TESTO DA LEGGERE:
Crespi - La ragazza con la rosa e il gatto

Crespi - La ragazza con la rosa e il gatto

Scheda

Il più olandese dei bolognesi per stile e temi (ma ispirato da Rembrandt più che da Vermeer) ha dipinto una volta (primi decenni del Settecento) un gatto, una rosa, una ragazza illuminati dalla luce vivace che batte sulla fronte, lascia in ombra gli occhi e splende sulle spalle e sul busto della giovane. Lei, attraente, “un po’ ipnotica” (Emiliani) nel suo insistente fissarci, stringe al seno il gattino e con cautela, tra l’indice e il pollice, tra spina e spina, offre la rosa.
Questa è la struttura palese della tela, ma qual è la struttura profonda, il contenuto, che Giuseppe Maria Crespi (Bologna, 1665 - ivi, 1747) voleva esprimere? Per rispondere osserviamo attentamente il piccolo capolavoro frutto di generosa abilità di pennello, di vivacità, di naturalezza e addentriamoci nelle abitudini simboliche, allegoriche e metaforiche dei secoli passati. Si scopre allora che la bell’apparenza di quotidianità e spontaneità è inestricabilmente legata a sottintesi temi allegorici e simbolici. Attraverso una catena d’allusioni e di sostituzioni (metonimiche) è rappresentata l’Allegoria del tatto e dell’olfatto: è grazie al tatto che percepiamo la più vellutata morbidezza, o il fastidio delle punture e dei graffi che possono essere provocati dalla rosa, dal gatto, dalla ragazza. Allo stesso modo la rosa profumata e la giovane odorosa dei gelsomini che le ornano la capigliatura, fanno anche le veci figurate dell’olfatto.

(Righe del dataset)
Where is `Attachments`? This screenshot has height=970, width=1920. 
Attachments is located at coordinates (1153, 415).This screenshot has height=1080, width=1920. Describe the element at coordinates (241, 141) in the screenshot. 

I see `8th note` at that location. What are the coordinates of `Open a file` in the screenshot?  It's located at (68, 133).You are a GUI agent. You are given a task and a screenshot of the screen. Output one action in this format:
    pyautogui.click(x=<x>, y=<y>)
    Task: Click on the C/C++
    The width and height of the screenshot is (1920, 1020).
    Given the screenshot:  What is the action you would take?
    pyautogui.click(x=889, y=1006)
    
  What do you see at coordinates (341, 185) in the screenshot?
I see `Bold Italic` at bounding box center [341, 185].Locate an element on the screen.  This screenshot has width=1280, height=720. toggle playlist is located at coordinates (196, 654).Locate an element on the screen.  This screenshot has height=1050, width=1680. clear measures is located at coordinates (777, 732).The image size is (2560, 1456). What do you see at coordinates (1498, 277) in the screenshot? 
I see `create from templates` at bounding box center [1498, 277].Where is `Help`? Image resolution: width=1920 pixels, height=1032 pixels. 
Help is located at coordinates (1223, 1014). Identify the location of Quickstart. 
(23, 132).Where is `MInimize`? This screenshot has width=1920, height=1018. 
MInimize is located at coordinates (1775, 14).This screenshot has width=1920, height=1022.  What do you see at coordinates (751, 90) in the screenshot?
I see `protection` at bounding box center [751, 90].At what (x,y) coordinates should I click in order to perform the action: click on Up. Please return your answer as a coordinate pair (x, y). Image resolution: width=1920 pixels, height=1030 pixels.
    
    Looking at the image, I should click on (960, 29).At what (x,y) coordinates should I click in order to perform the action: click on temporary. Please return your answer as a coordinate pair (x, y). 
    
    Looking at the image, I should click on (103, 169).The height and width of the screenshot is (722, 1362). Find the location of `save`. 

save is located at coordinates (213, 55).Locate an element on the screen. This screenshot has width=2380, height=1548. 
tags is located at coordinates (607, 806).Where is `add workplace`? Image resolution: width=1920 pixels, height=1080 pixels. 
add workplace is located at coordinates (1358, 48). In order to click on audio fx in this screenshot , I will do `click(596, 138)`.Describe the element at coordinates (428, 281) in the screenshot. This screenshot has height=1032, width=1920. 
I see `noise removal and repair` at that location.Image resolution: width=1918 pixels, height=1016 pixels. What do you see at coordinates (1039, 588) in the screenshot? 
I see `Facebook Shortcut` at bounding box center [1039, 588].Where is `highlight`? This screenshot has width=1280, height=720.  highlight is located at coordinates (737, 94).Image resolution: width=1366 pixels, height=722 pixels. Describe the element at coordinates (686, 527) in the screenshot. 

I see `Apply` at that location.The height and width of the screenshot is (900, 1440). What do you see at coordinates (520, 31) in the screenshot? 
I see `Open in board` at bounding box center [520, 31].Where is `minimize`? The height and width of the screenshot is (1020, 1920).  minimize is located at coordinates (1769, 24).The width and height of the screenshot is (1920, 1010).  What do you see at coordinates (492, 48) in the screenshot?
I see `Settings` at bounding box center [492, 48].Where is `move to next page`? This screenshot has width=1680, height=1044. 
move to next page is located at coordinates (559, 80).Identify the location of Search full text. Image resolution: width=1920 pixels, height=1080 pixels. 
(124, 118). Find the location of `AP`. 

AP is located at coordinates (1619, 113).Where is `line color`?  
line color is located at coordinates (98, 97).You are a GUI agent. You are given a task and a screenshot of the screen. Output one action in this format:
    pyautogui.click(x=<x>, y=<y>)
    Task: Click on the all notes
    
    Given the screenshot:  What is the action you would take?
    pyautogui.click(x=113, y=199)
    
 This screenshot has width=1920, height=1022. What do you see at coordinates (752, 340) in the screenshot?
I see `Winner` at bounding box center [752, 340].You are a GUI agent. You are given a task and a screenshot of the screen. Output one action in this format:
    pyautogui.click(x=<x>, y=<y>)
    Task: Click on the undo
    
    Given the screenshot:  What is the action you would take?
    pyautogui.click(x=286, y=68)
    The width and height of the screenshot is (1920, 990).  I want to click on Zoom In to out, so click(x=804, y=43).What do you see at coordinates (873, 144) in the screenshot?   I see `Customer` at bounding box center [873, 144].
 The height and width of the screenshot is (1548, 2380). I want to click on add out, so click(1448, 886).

CONSEGNE DELL'ESERCIZIO:
• 1. Elenca i soggetti che, secondo la scheda sul dipinto di Crespi, il pittore ha ritratto illuminati dalla luce vivace.
• 2. Riporta fedelmente il passo della scheda sul dipinto di Crespi da "Il più olandese" a "offre la rosa.".
• 3. Prosegui la scheda sul dipinto di Crespi con la ragazza, la rosa e il gatto, riprendendo subito dopo la sua ultima frase.
Le righe costituiscono materiale a sé, distinto dalla scheda sul dipinto di Crespi.

ELENCO DELLE RISPOSTE:
• 1. Un gatto, una rosa, una ragazza.

• 2.
Il più olandese dei bolognesi per stile e temi (ma ispirato da Rembrandt più che da Vermeer) ha dipinto una volta (primi decenni del Settecento) un gatto, una rosa, una ragazza illuminati dalla luce vivace che batte sulla fronte, lascia in ombra gli occhi e splende sulle spalle e sul busto della giovane. Lei, attraente, “un po’ ipnotica” (Emiliani) nel suo insistente fissarci, stringe al seno il gattino e con cautela, tra l’indice e il pollice, tra spina e spina, offre la rosa.

• 3.
Ma proseguendo nell’interpretazione iconografica non si possono ignorare i significati della rosa. Vistosamente spinosa, è una rosa profana, simbolo della vanità, della caducità della giovinezza e dell’amore terreno, dei rischi e delle pene cagionate dalla bellezza e dell’eros. Allude al proverbio “Non c’è rosa senza spina”, con tutto ciò che può significare a proposito della donna e del piacere. Il gatto poi non godeva certo di buona fama: amico delle streghe, emblema della lussuria, rappresentava la volubilità incontrollabile, abile simulatore e predatore astuto nel tendere assalti, simbolo delle tentazioni in agguato e del rischio insito nella femmina seduttrice e cortigiana. Nella pittura olandese di genere il gatto era spesso associato al topo ghermito o alla trappola per topi e aveva significato di disponibilità sessuale. Scrutando il volto della ragazza altri significati si aggiungono grazie al confronto con alcuni dipinti crespiani, affini per tema e dimensioni, che rappresentano giovani donne a mezzo busto alle prese con gatti, topolini o colombe. Emerge l’abilità metamorfica del pittore nel caricare lievemente il volto femminile con tratti felini per sottintendere convinzioni radicate nell’immaginario popolare espresse in modi di dire, proverbi o Avvertimenti contro le donne, luoghi comuni negativi riguardo l’universo femminile che veniva caratterizzato da sensualità, astuzia e stoltezza allo stesso tempo e da crudeltà a danno degli uomini. Gli stereotipi passavano dalla tradizione popolare e orale alla cultura alta e scritta non senza traduzioni figurative in incisioni e dipinti ed esorcizzavano la paura della donna.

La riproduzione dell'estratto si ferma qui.